About this task
Please write out the final portion of the records below exactly: the line containing "Switch to Kanban view", every line after it, and nothing else.

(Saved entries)
+---+

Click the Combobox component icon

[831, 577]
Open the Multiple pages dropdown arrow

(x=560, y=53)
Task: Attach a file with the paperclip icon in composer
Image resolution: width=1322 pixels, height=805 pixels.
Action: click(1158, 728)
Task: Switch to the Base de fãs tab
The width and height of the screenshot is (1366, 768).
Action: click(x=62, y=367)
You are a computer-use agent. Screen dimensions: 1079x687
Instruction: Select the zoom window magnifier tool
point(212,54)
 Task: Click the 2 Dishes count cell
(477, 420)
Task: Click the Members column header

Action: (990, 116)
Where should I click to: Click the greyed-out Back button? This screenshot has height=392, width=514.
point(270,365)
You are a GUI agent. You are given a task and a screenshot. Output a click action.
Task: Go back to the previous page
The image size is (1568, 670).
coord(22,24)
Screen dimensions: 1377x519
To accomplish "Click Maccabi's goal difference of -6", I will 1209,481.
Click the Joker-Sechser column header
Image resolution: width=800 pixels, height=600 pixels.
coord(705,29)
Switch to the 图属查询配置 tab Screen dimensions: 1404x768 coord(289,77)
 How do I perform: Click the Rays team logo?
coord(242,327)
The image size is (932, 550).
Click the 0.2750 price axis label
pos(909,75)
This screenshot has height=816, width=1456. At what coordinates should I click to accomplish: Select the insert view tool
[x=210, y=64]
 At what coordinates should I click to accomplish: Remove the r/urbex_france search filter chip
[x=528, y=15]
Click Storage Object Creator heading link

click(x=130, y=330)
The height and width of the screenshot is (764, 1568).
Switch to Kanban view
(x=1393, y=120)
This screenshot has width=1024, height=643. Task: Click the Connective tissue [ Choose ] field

+---+

Task output
Switch to Kanban view
(x=1393, y=120)
This screenshot has width=1024, height=643. Task: Click the Connective tissue [ Choose ] field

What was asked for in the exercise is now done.